Apr 1, 2009|
Sensex: Top performers of FY09
Financial year 2009 (FY09) has come to an end. It was a crazy rollercoaster ride considering various situations and events that one got to witness. Right from blue chips to small caps, stocks across sectors have been battered on account of various reasons ranging from poor quarterly results, high debt levels, macro and micro economic issues, global uncertainties, poor future outlook and a major corporate scandal, amongst others. During FY09 i.e. from the April 1 2008 to March 31 2009, there has not been a single stock on the BSE that has garnered positive returns. However considering that the BSE-Sensex has fallen by 38% during this period, there have been a few stocks that have outperformed the index. In this article we have profiled the top five performers and tried to rationalise their outperformance.
| Source: Equitymaster
Hindustan Unilever Limited (-0.1%)
FMCG sector stocks have been the preferred choice over the past one year. The reasons for the same are many. The prime one being their strong fundamentals coupled with their 'recession proof' businesses. HUL, being a FMCG behemoth, has been the top performer amongst the blue chips stocks. The stock has outperformed others due to its stable financial performance as well. Its CY09 financial performance was commendable. While revenues grew by 20% YoY, its profits grew by 9% YoY. This was mainly on account of stable margins, pricing power, slew of new products and strong growth in revenues. However, the stock has witnessed some slack in the past few weeks mainly on account of its high valuation.
Maruti Suzuki (-4.9%)
The performance of Maruti's stock in FY09 as compared to its peer group has been terrific. While the stocks of M&M and Tata Motors have fallen by 41% and 70% respectively, the stock of Maruti has dropped by a mere 5%. However it may be noted that it has risen by nearly 80% since January 2009. Until the end of November 2008, Maruti had shed nearly half its market value largely on back of unwillingness of banks to lend coupled with high interest rates. This led to a slump in demand for vehicles. However, the scenario has significantly changed since then. The measures taken by the RBI and the government (to boost consumption) have helped in increasing the demand for vehicles. Maruti may have been the largest beneficiary as it recorded its highest ever sales in the month of February 2009.

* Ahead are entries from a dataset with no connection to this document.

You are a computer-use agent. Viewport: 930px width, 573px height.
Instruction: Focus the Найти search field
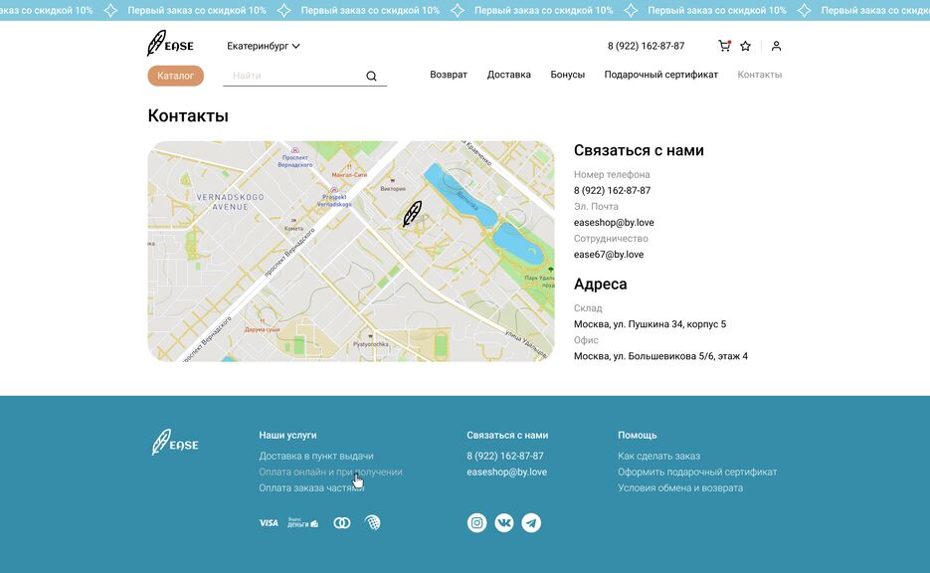coord(293,76)
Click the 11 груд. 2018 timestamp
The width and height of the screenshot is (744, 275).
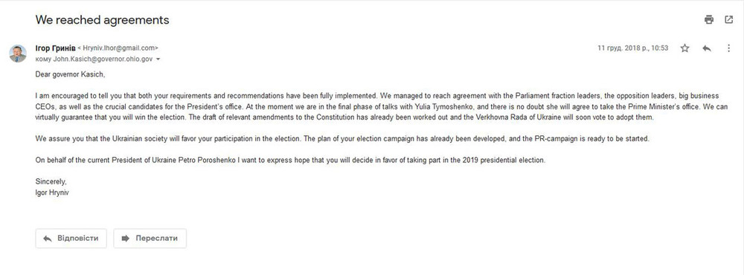point(633,48)
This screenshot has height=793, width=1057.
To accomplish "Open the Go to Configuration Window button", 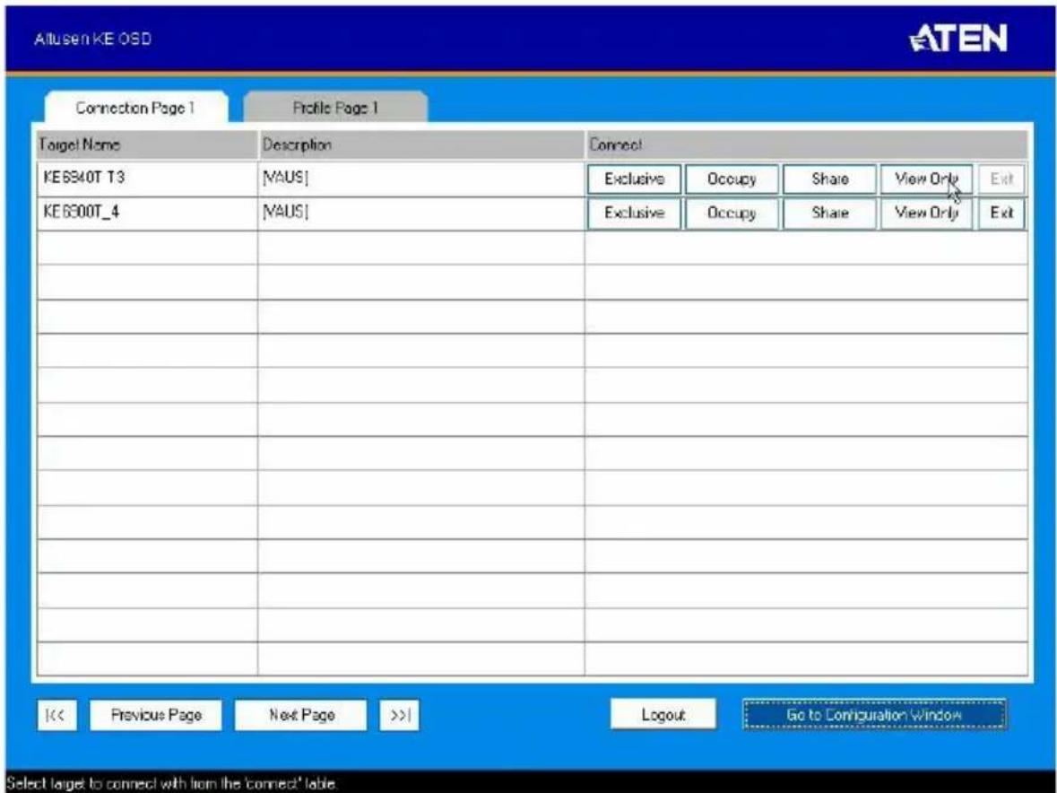I will [x=874, y=715].
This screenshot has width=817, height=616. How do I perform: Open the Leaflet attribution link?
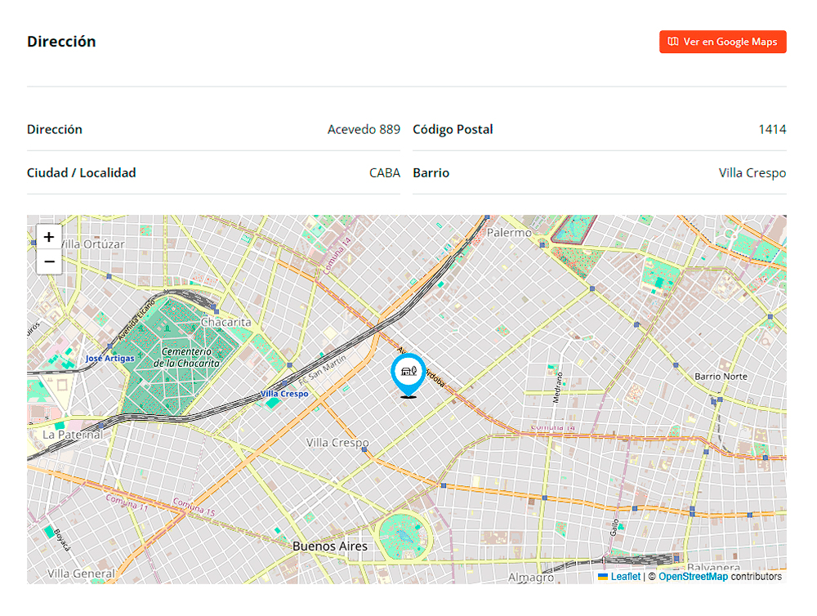[x=626, y=577]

Next in line is Infosys recording a point to point loss of only 6.8%. The company's stock has performed well on account of its strong financial performance in the 9mFY09 period. During the period, the company's revenues grew by 32% YoY, while its profits increased by 28% YoY. This is a much superior performance when compared to its peers, TCS and Wipro, whose profits grew by 4% YoY and 20% YoY respectively. In addition, the company has a highly competent management that is capable of envisioning future trends in the industry. The management's solid depth of experience gives the company a sustainable competitive advantage over its peers, especially in uncertain times such as the present. Furthermore it is making conscious and constant efforts to move up the software value chain. Infosys offers all its services through its highly integrated and widely acclaimed global delivery model. Notwithstanding the current slowdown and uncertainty over short term business prospects, Infosys continues to lead the Indian technology offshoring story, as seen from the strong growth and superior performance metrics that the company has recorded over the past few years.

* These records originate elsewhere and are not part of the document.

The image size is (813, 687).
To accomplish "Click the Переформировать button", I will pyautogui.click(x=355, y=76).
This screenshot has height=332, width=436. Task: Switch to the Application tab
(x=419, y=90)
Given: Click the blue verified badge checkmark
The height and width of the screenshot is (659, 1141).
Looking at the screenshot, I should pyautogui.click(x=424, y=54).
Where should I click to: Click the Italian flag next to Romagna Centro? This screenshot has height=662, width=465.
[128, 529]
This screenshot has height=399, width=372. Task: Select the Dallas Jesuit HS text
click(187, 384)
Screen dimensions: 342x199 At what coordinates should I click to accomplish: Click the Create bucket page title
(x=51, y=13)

Recording a point to point loss of only 7.8%, India's power sector czar, NTPC comes next on the list. The stock has gained strong momentum in the past few months mainly on account of lower commodity prices, which would eventually help it improve margins by lowering fuel costs. In addition, the company put up a strong performance in the 3QFY09. On the back of steady capacity addition, NTPC has managed to grow its revenues at a steady pace (revenues higher by 16% YoY in 9mFY09). However, its operating profits have been impacted by higher fuel costs. Nonetheless, NTPC's operating and bottomline performance has been improving over the past three quarters on account of lower commodity prices. Going forward, the effects of the better margins and balance sheet strength are expected to be reflected in the results.
Sun Pharma (-7.3%)
Last on the list is Sun Pharma, recording a point to point loss of 7.3%. As compared to its peers, Ranbaxy and Dr. Reddy's, whose stocks dropped by 63% and 18% respectively, the stock of Sun Pharma has performed much better. While Ranbaxy ran into trouble with the US FDA due to deficiencies in its manufacturing facility and Dr.Reddy's had to contend with difficult conditions in the German market, Sun Pharma's growth was much steadier. The latter was able to garner exclusivity periods for a few drugs which greatly enhanced its overall performance in FY09. In 9mFY09, the company's revenues grew by 50% YoY, while profits jumped by 86% YoY. In the process, its operating margins also expanded to 47.5%, an expansion of a whopping 10%. It may be noted that Sun Pharma enjoys the best margins and return ratios as compared to its domestic peers. However, the only concern for the company is the uncertainty surrounding its Taro acquisition. This matter is currently pending in the courts.